Material for this exercise:

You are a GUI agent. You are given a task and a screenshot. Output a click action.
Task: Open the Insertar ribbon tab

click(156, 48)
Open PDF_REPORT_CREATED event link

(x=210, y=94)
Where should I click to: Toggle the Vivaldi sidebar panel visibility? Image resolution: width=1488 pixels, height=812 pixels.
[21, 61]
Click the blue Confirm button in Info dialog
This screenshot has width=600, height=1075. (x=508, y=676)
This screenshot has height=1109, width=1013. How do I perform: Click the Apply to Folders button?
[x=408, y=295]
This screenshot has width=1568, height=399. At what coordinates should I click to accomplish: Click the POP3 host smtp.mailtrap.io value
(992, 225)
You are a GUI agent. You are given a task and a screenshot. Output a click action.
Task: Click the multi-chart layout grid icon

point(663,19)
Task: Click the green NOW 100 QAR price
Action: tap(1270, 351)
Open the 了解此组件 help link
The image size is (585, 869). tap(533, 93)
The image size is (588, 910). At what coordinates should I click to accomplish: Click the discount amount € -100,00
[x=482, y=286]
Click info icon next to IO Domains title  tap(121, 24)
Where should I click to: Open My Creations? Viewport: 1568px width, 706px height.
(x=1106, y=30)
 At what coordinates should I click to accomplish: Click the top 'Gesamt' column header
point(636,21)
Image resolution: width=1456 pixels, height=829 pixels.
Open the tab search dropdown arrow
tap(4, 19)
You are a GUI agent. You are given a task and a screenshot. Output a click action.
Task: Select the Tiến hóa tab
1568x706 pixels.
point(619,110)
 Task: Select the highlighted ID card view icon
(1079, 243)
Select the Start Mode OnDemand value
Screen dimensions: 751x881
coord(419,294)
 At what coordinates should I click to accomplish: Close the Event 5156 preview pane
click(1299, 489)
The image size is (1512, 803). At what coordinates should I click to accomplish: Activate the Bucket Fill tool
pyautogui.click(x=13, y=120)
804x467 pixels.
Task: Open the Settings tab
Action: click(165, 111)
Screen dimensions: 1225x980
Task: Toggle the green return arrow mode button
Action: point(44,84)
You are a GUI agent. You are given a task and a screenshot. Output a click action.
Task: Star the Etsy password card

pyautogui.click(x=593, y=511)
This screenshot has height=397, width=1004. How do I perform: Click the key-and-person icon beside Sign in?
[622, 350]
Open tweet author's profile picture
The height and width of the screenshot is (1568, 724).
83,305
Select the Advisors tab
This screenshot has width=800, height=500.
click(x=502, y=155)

Goal of the exercise: Reproduce the listing verbatim, everything from the line containing "Select the Start Mode OnDemand value" down through the end of the listing.

Full response:
Select the Start Mode OnDemand value
Screen dimensions: 751x881
coord(419,294)
 At what coordinates should I click to accomplish: Close the Event 5156 preview pane
click(1299, 489)
The image size is (1512, 803). At what coordinates should I click to accomplish: Activate the Bucket Fill tool
pyautogui.click(x=13, y=120)
804x467 pixels.
Task: Open the Settings tab
Action: click(165, 111)
Screen dimensions: 1225x980
Task: Toggle the green return arrow mode button
Action: point(44,84)
You are a GUI agent. You are given a task and a screenshot. Output a click action.
Task: Star the Etsy password card

pyautogui.click(x=593, y=511)
This screenshot has height=397, width=1004. How do I perform: Click the key-and-person icon beside Sign in?
[622, 350]
Open tweet author's profile picture
The height and width of the screenshot is (1568, 724).
83,305
Select the Advisors tab
This screenshot has width=800, height=500.
click(x=502, y=155)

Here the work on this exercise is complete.